If you want to make some customizations, a detailed description of this configuration is provided below (let us take fio as an example):

benchmark_results_generator:          # This is a keyword associated with generate_benchmark_results.py
  functions:                          # This section defines some function switches
    report_items: combined_base       # This option is used to handle the case when BASE and TEST sets are different;
                                      # `combined_base` means that a combination of BASE and TEST will be used, while
                                      # `test_only` will generate reports based on the TEST set.
    case_conclusion: yes              # Generate overall conclusions for each case in the report
    case_conclusion_abbr: no          # Don't use abbreviations in the overall conclusion
  defaults:                           # This section defines the default behavior
    round: 6                          # All numeric data will retain 6 decimal places
    round_pct: 2                      # All percentage data will retain 2 decimal places
    use_abbr: yes                     # Use abbreviations in the overall conclusion (like "DR" for "Dramatic Regression")

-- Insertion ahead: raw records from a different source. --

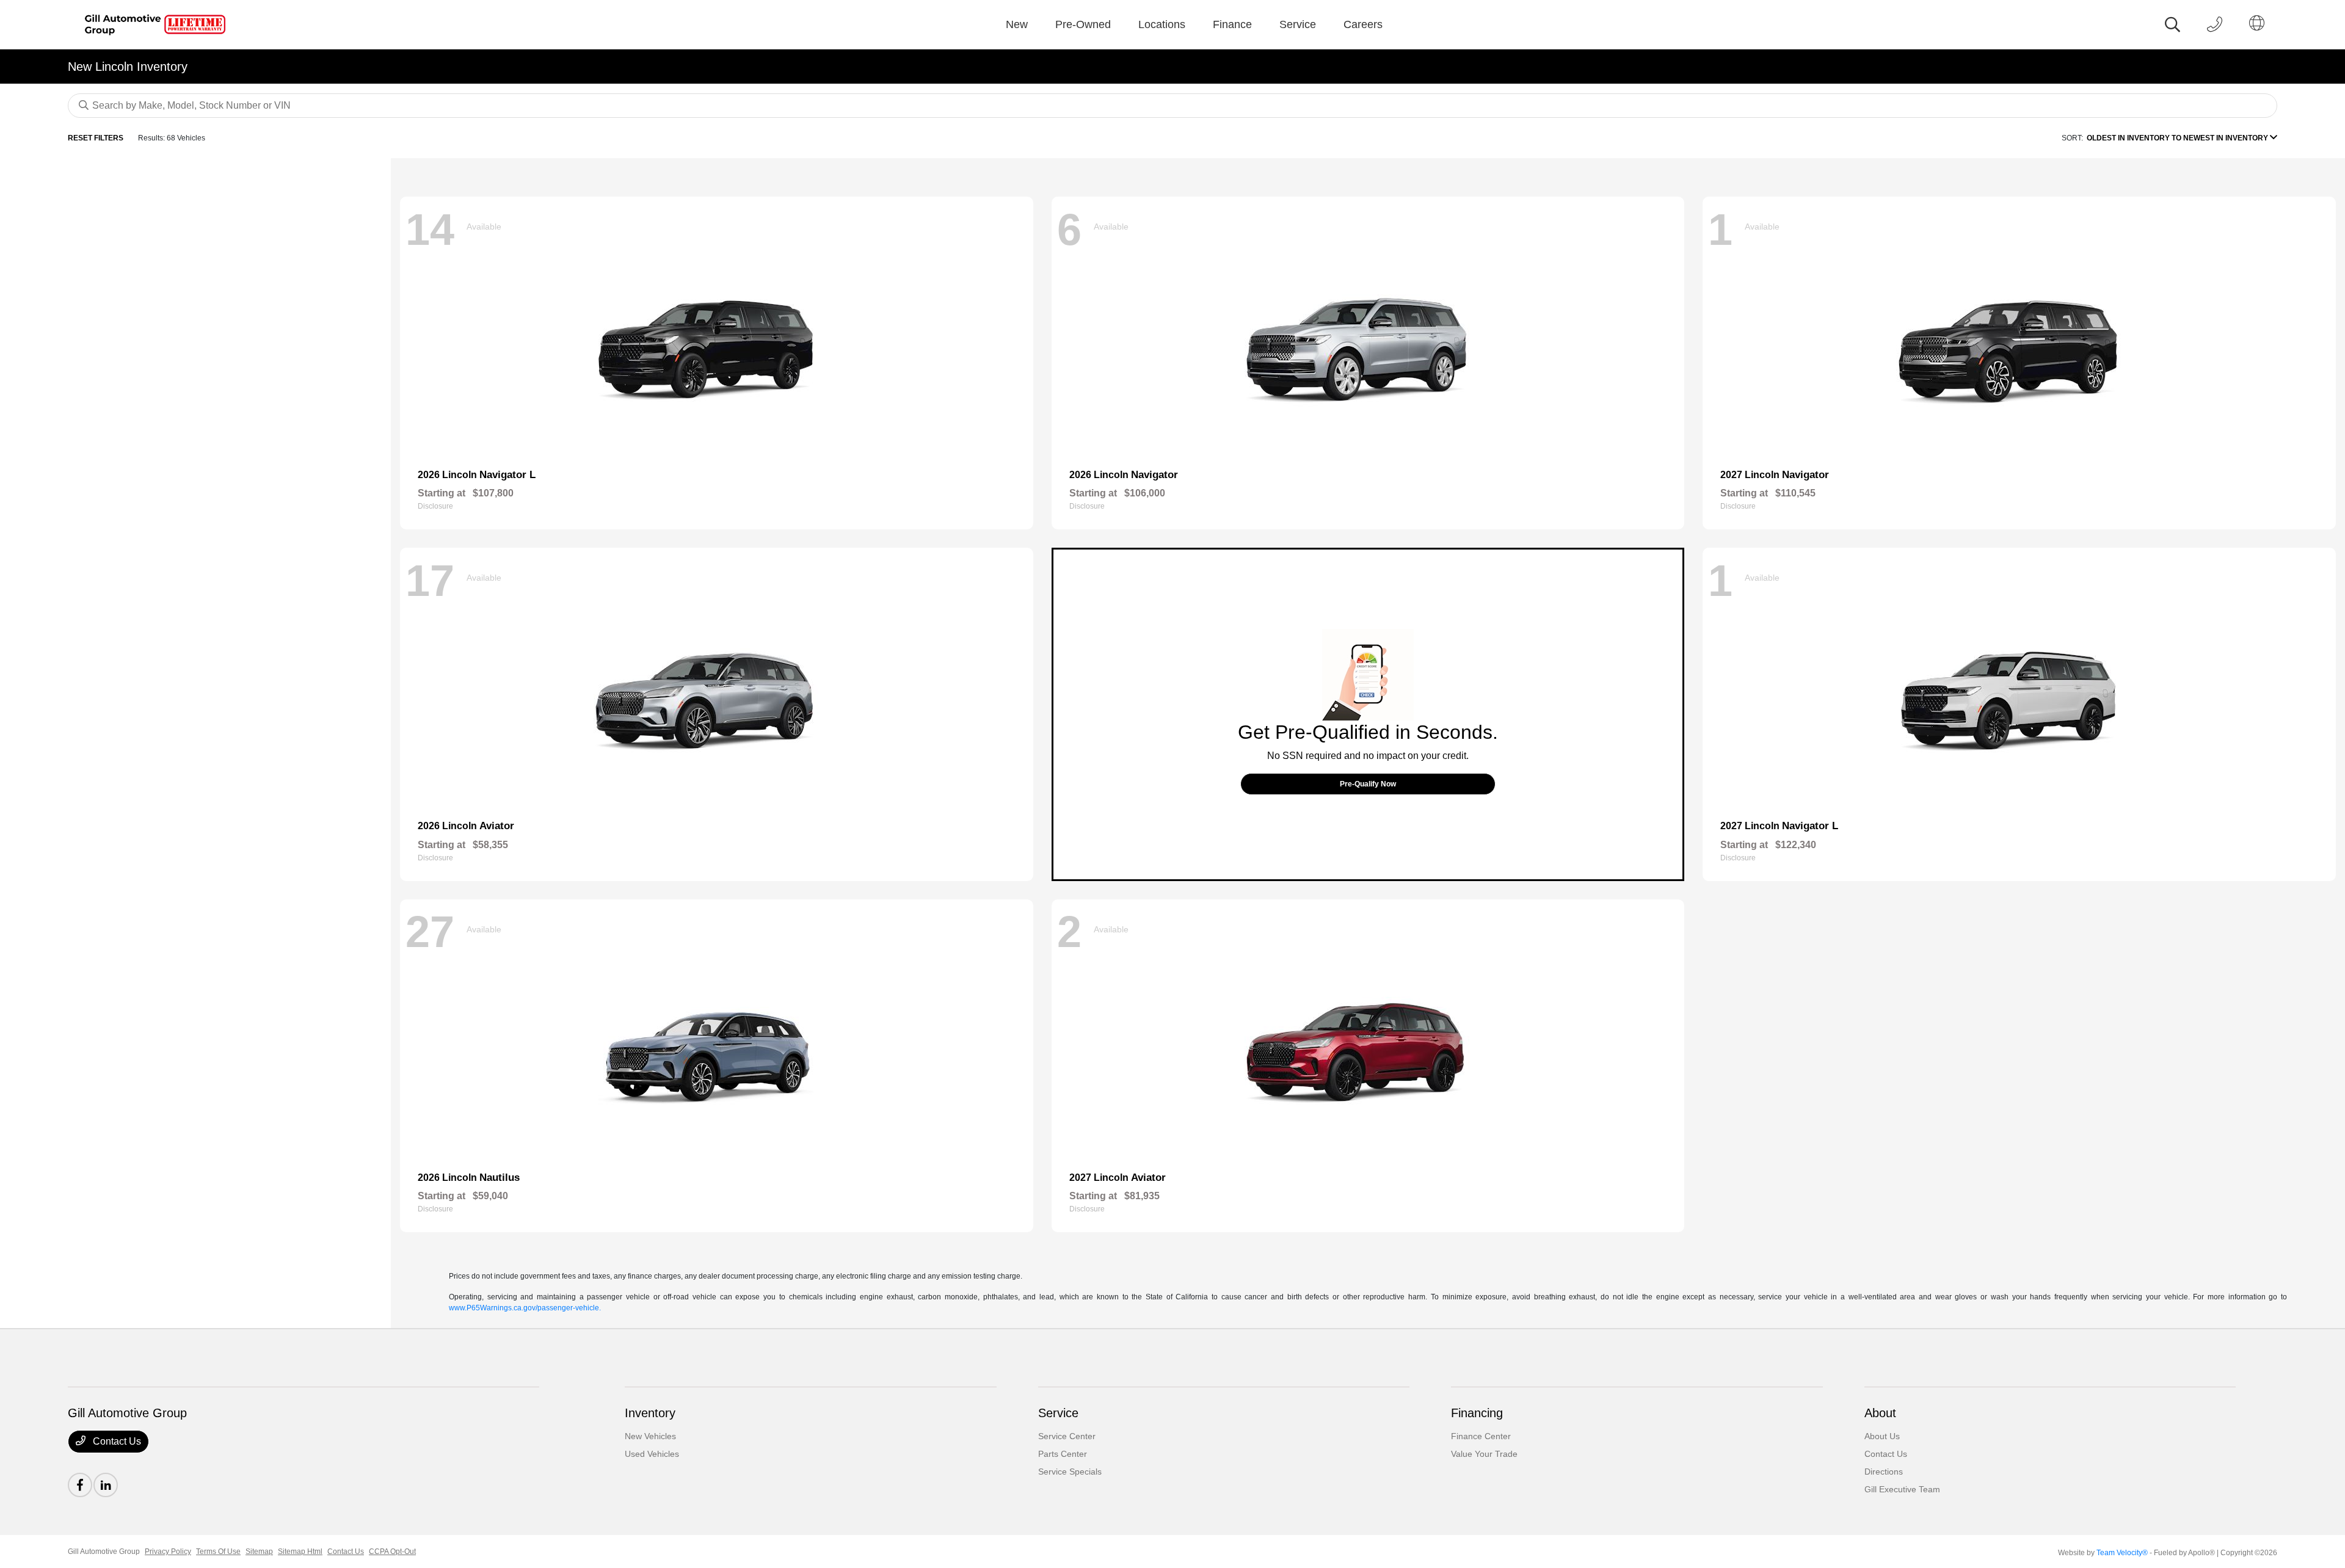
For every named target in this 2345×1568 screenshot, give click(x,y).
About (1880, 1413)
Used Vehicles (652, 1454)
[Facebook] (80, 1485)
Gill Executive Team (1902, 1489)
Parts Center (1062, 1454)
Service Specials (1070, 1471)
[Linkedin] (105, 1485)
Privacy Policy (168, 1551)
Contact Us (115, 1441)
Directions (1883, 1471)
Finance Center (1481, 1436)
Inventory (650, 1413)
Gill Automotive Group (104, 1551)
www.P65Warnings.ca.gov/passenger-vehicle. (525, 1308)
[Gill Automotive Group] (152, 24)
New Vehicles (650, 1436)
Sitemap (259, 1551)
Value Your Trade (1484, 1454)
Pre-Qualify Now (1368, 784)
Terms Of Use (218, 1551)
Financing (1477, 1413)
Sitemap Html (300, 1551)
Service (1058, 1413)
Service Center (1067, 1436)
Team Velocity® (2122, 1552)
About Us (1882, 1436)
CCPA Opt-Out (392, 1551)
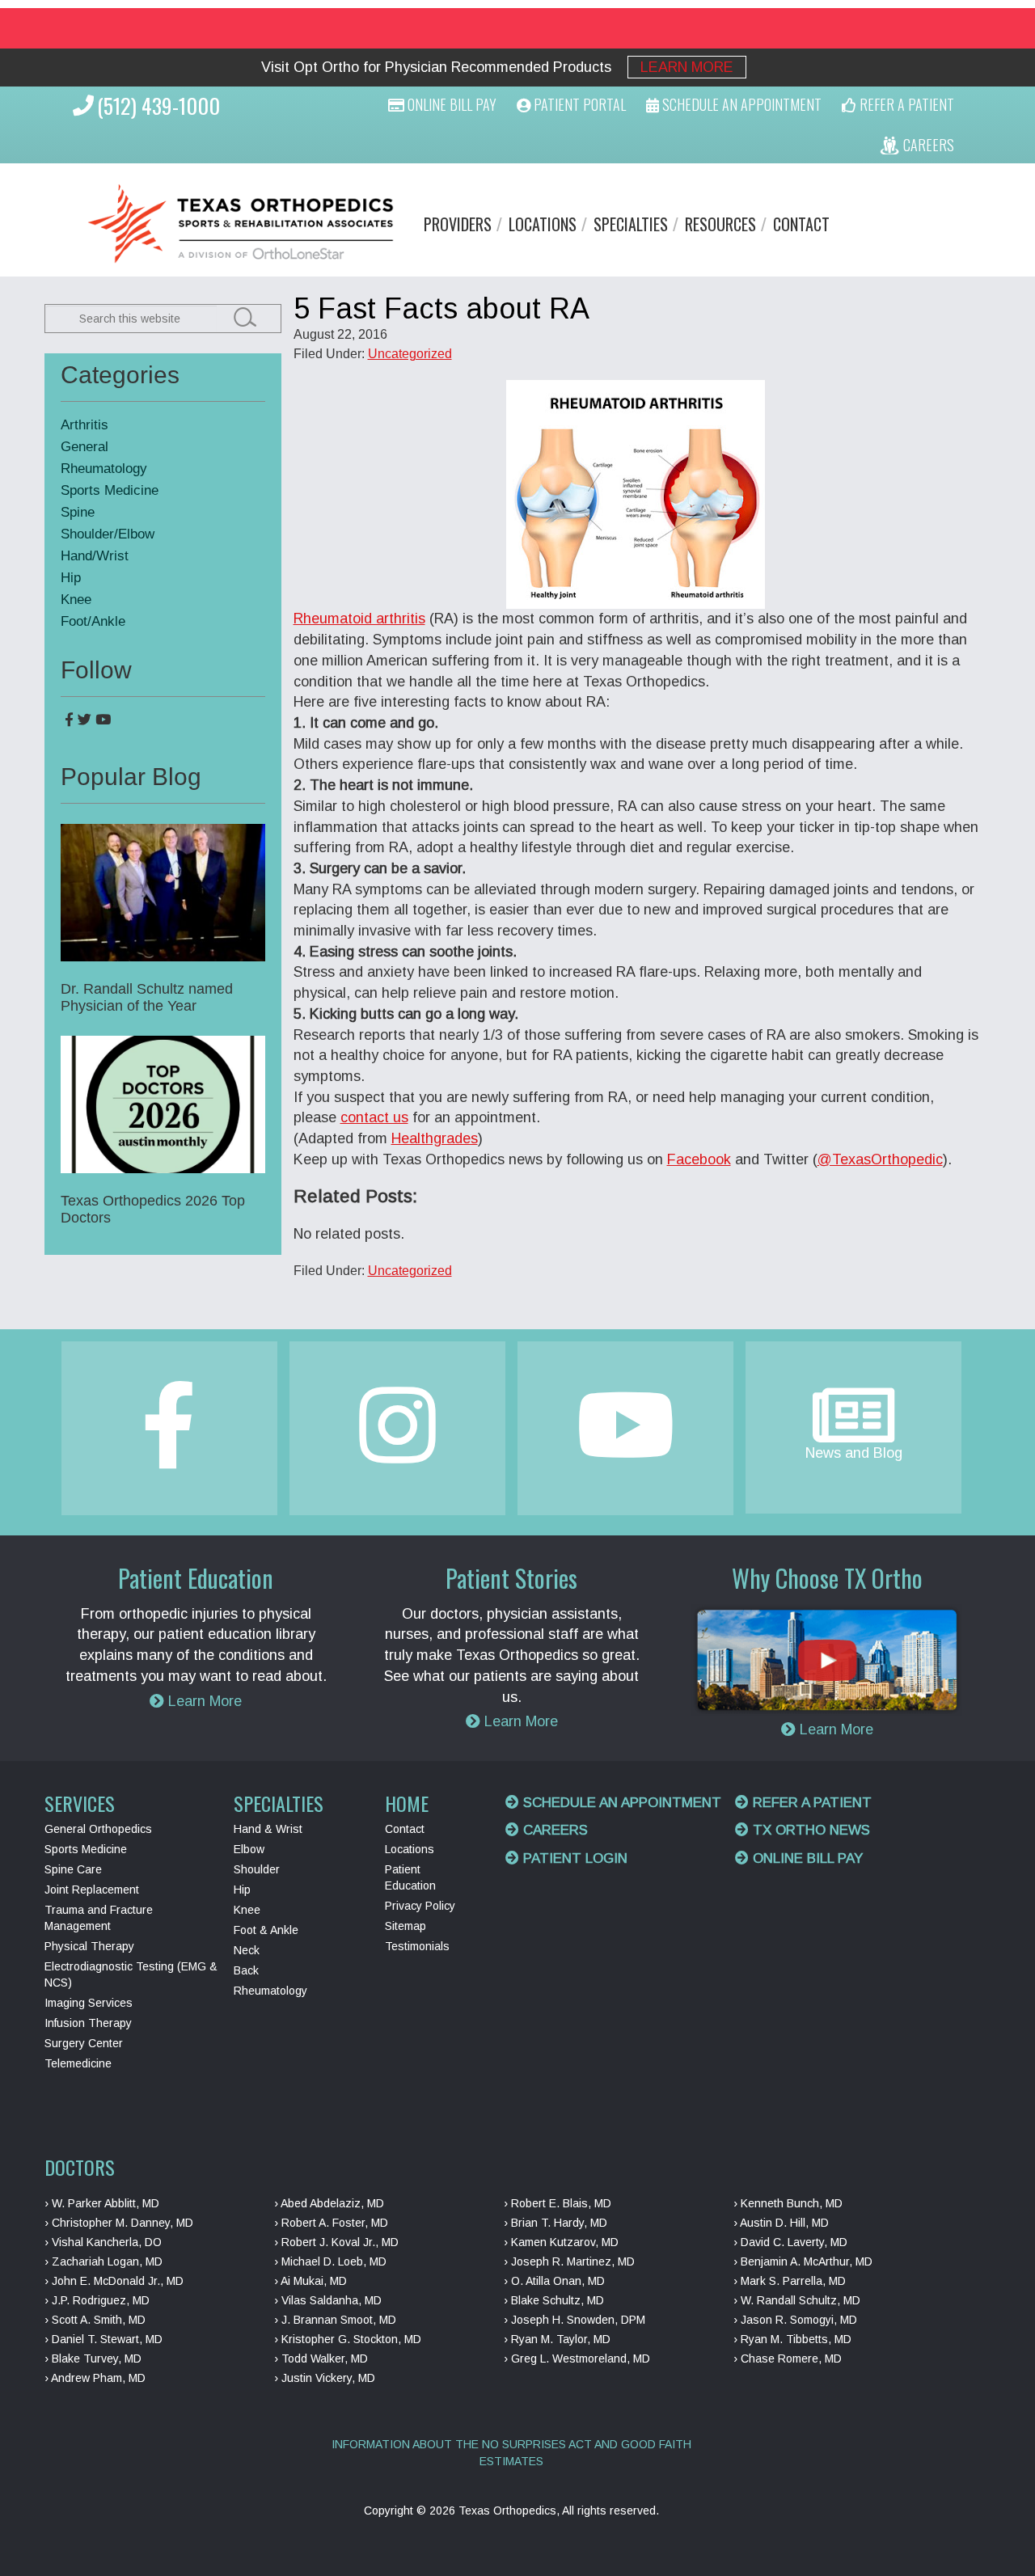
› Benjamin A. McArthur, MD (802, 2261)
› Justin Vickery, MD (324, 2377)
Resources (720, 224)
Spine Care (73, 1869)
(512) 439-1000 (158, 105)
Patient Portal (578, 104)
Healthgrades (434, 1138)
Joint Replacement (91, 1889)
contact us (374, 1117)
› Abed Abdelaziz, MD (329, 2203)
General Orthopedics (98, 1828)
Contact (801, 224)
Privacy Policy (420, 1905)
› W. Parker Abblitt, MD (101, 2203)
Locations (543, 224)
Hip (71, 577)
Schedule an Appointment (620, 1802)
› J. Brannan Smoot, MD (335, 2319)
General (84, 446)
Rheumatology (104, 468)
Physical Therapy (89, 1946)
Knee (76, 599)
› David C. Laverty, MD (790, 2242)
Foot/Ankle (93, 621)
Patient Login (573, 1858)
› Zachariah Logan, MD (103, 2261)
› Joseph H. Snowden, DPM (574, 2319)
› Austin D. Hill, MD (781, 2222)
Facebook (699, 1159)
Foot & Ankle (266, 1930)
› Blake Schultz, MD (554, 2300)
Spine (78, 512)
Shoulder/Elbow (107, 534)
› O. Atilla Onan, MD (554, 2280)
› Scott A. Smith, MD (95, 2319)
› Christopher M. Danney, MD (118, 2222)
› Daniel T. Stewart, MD (103, 2339)
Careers (553, 1830)
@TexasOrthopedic (880, 1159)
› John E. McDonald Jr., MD (114, 2280)
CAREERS (927, 144)
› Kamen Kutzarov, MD (561, 2242)
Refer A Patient (905, 104)
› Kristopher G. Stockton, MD (347, 2339)
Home (407, 1803)
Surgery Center (83, 2043)
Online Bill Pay (450, 104)
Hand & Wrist (268, 1828)
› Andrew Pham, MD (95, 2377)
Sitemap (405, 1925)
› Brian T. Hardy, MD (555, 2222)
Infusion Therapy (88, 2022)
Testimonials (417, 1946)
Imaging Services (88, 2002)
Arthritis (84, 425)
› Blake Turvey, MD (93, 2358)
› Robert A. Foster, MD (331, 2222)
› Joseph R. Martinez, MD (569, 2261)
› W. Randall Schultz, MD (796, 2300)
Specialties (631, 224)
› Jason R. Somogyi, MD (795, 2319)
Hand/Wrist (95, 556)
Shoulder (257, 1869)
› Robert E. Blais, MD (557, 2203)
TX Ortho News (809, 1830)
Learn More (686, 67)
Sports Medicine (109, 490)
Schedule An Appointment (740, 104)
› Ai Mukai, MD (310, 2280)
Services (79, 1803)
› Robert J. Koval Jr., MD (336, 2242)
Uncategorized (410, 354)
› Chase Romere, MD (787, 2358)
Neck (247, 1950)
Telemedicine (78, 2063)
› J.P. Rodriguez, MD (97, 2300)
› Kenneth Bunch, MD (788, 2203)
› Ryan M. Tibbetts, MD (792, 2339)
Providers (458, 224)
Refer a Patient (810, 1802)
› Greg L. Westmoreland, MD (577, 2358)
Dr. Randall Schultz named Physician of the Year (147, 997)
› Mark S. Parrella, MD (789, 2280)
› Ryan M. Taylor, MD (557, 2339)
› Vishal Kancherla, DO (103, 2242)
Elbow (249, 1849)
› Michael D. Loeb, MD (330, 2261)
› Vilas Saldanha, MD (328, 2300)
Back (246, 1970)
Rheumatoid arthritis (359, 618)
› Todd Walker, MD (321, 2358)
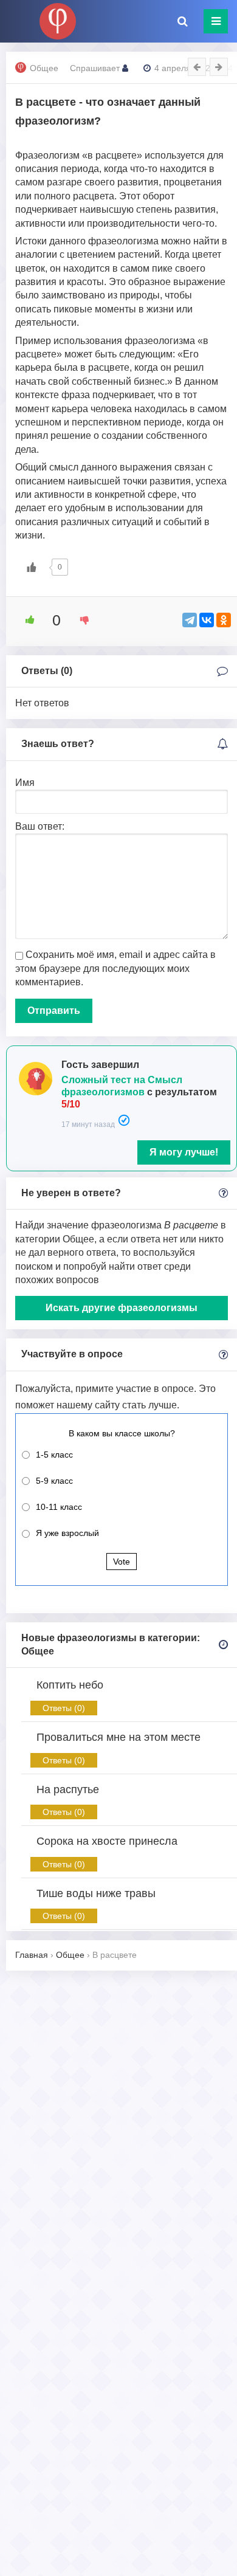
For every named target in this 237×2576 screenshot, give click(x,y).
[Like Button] (31, 567)
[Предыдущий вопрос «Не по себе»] (197, 67)
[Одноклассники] (223, 620)
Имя (25, 782)
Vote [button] (121, 1561)
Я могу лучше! (183, 1152)
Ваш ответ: (39, 826)
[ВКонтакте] (206, 620)
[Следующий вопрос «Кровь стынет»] (219, 67)
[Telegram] (189, 620)
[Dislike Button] (80, 620)
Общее (44, 68)
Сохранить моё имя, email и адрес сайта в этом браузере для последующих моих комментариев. (115, 968)
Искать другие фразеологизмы (121, 1308)
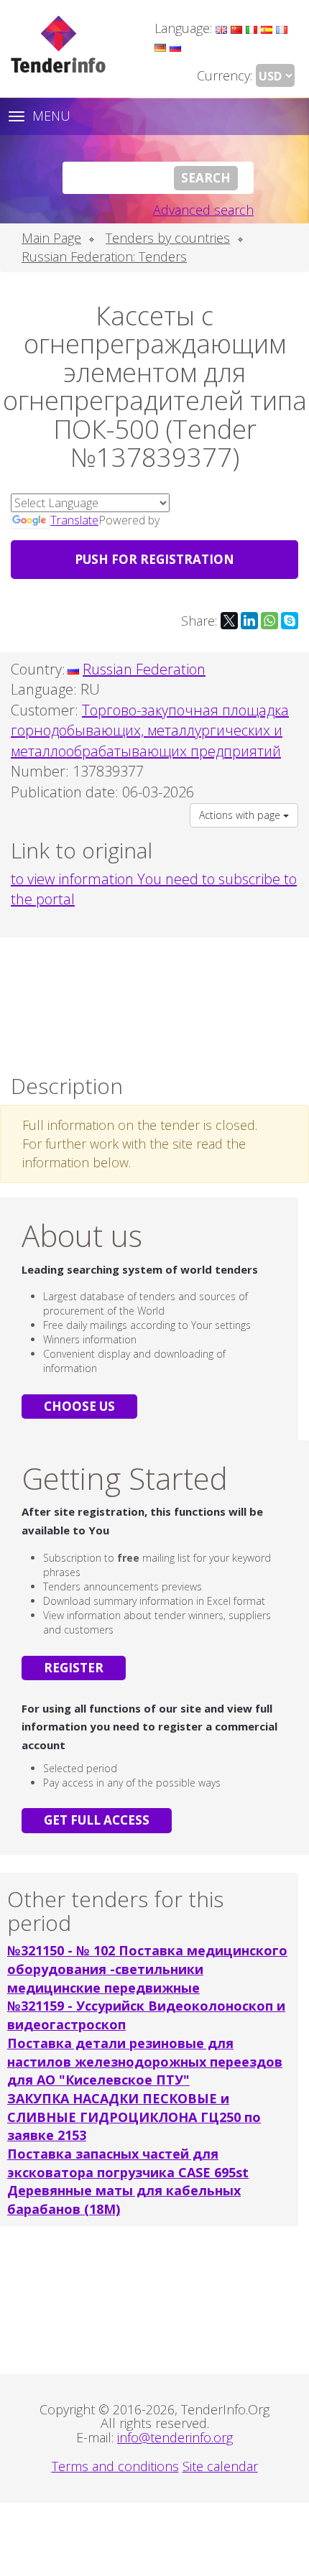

    fillna: "NaN"                     # The string to be filled in when the data does not exist
  kpi_defaults:                       # This section defines the default behavior for KPIs
    higher_is_better: yes             # The higher the value, the better
    max_pctdev_threshold: 0.10        # When the standard deviation of any sample in BASE or TEST is higher than 10%,
                                      # The case will be judged as "High Variance". (A value of zero will disable this feature)
    confidence_threshold: 0.95        # The significance threshold (1-p) for the T-test. If this value is higher than 95%,
                                      # it is considered that there is a significant difference between the samples.
    negligible_threshold: 0.05        # Mark differences within 5% as negligible changes
    regression_threshold: 0.10        # Mark differences greater than 10% as dramatic changes (the difference between 5%
                                      # and 10% will be marked as a moderate changes)
  keys:                               # This section defines the key to associate the BASE and TEST samples
    - name: CaseID
    - name: RW
    - name: BS
    - name: IOdepth
    - name: Numjobs
  kpis:                               # This section defines the KPIs to be measured
    - name: IOPS
      round: 1
    - name: LAT                       # The display name of the KPI
      unit: ms                        # The unit of value (shouldn't be changed)
      from: LAT(ms)                   # The attribute's name in the "Test Results"
      higher_is_better: no            # For latency, the lower it is, the better
      round: 3                        # Retain 3 decimal places (overwrite the default value 6)
    - name: CLAT
      unit: ms
      from: CLAT(ms)
      higher_is_better: no
      round: 3
      max_pctdev_threshold: 0.00      # Disable checking SD%
      negligible_threshold: 0.20
      regression_threshold: 0.20      # Mark differences greater than 20% as drastic changes and ignore other differences.